* EXERCISE AIM *
Write out only the lines from the line containing "The width and height of the screenshot is (217, 154)." to the end of the listing below, both included, exactly as they stand. Drop the pictures.

* EXERCISE DATA *
***
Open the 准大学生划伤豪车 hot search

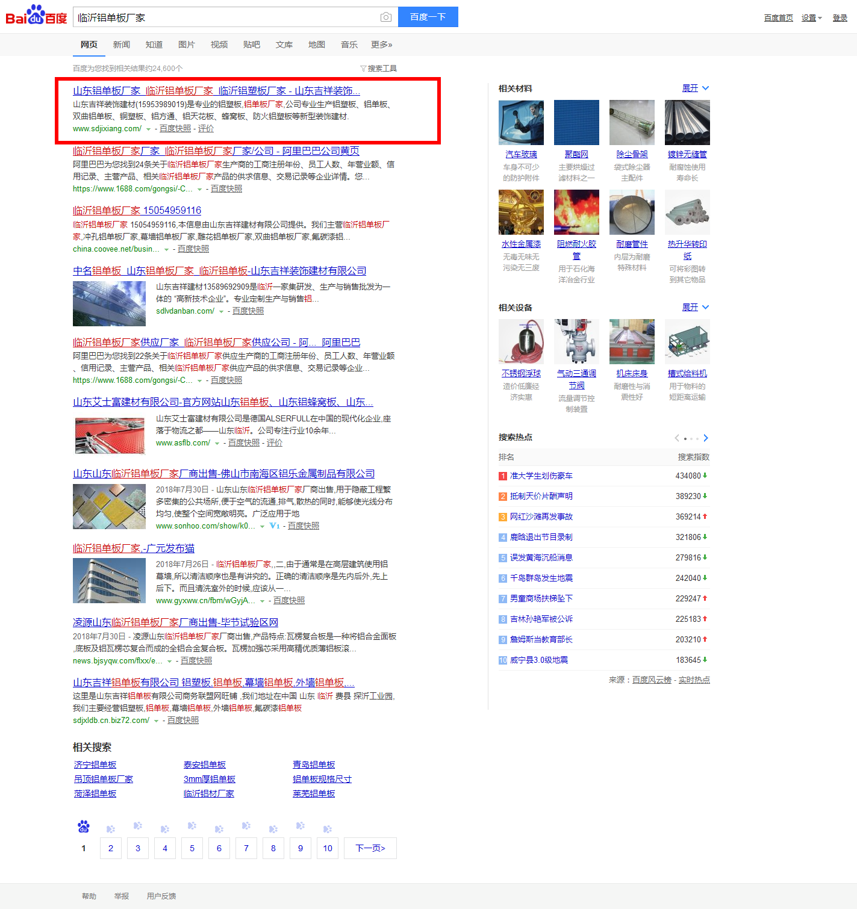[x=541, y=476]
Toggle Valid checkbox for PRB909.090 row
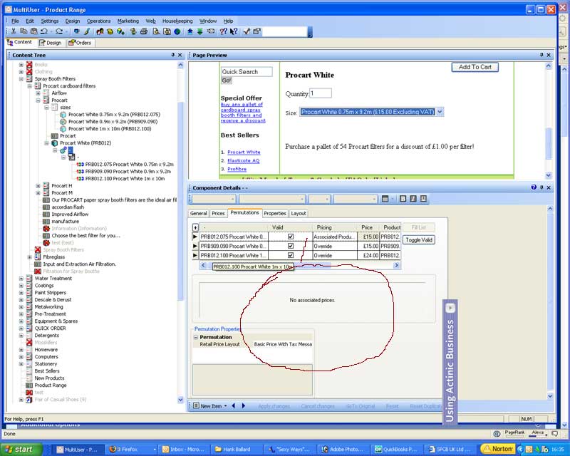The width and height of the screenshot is (570, 456). (290, 246)
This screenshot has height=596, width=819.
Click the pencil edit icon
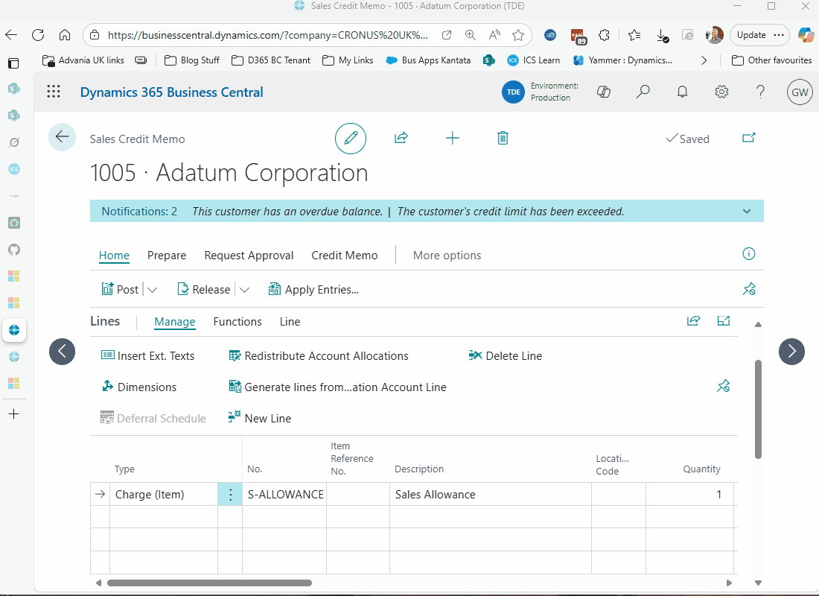click(x=351, y=139)
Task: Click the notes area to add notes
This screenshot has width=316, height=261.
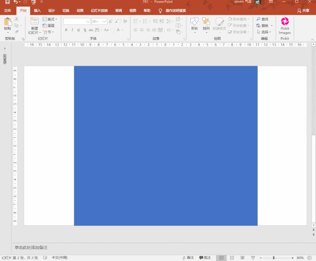Action: click(31, 247)
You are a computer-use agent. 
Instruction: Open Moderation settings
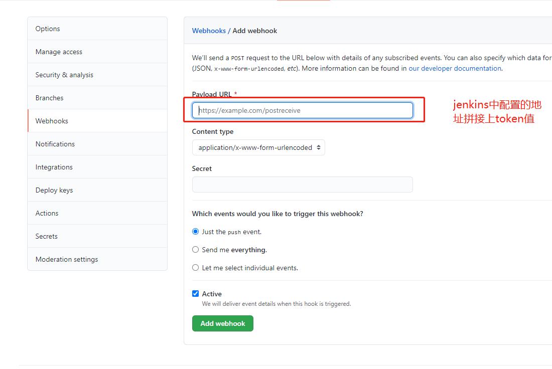click(67, 259)
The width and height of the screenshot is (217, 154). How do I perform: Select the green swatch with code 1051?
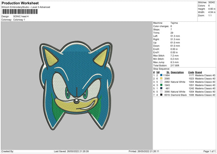pos(161,85)
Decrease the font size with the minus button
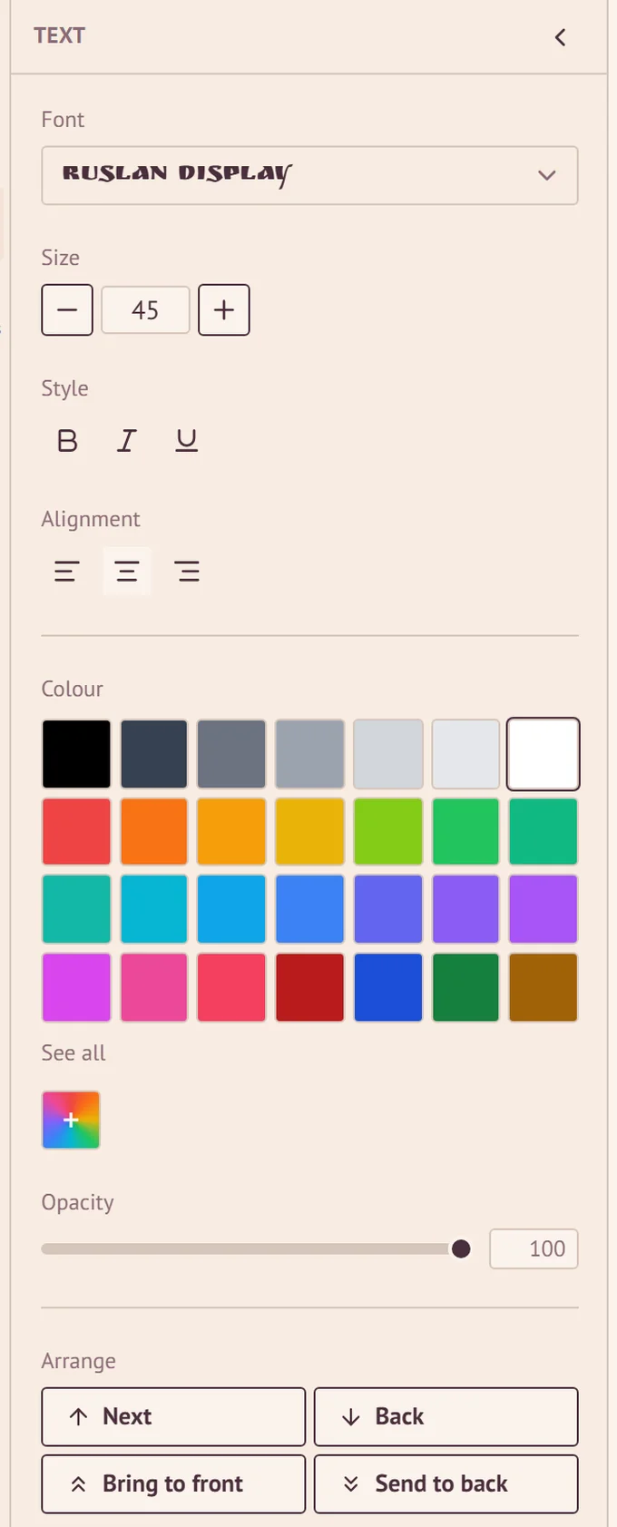This screenshot has height=1527, width=617. (67, 310)
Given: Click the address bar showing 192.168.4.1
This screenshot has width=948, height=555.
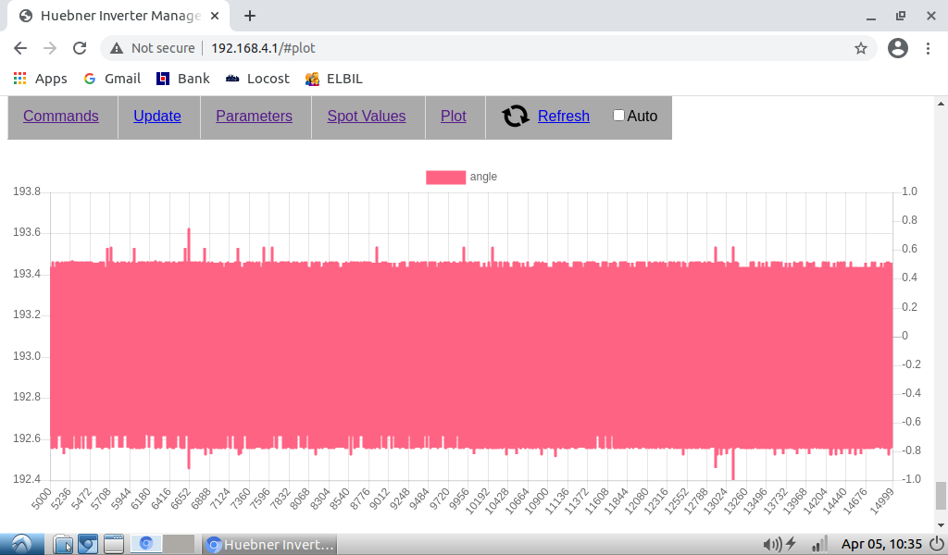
***
* RESPONSE BOX *
The width and height of the screenshot is (217, 154). How do I perform: Select the green swatch with code 1051?
pos(161,85)
Decrease the font size with the minus button
This screenshot has height=1527, width=617. (67, 310)
Given: Click the address bar showing 192.168.4.1
This screenshot has width=948, height=555.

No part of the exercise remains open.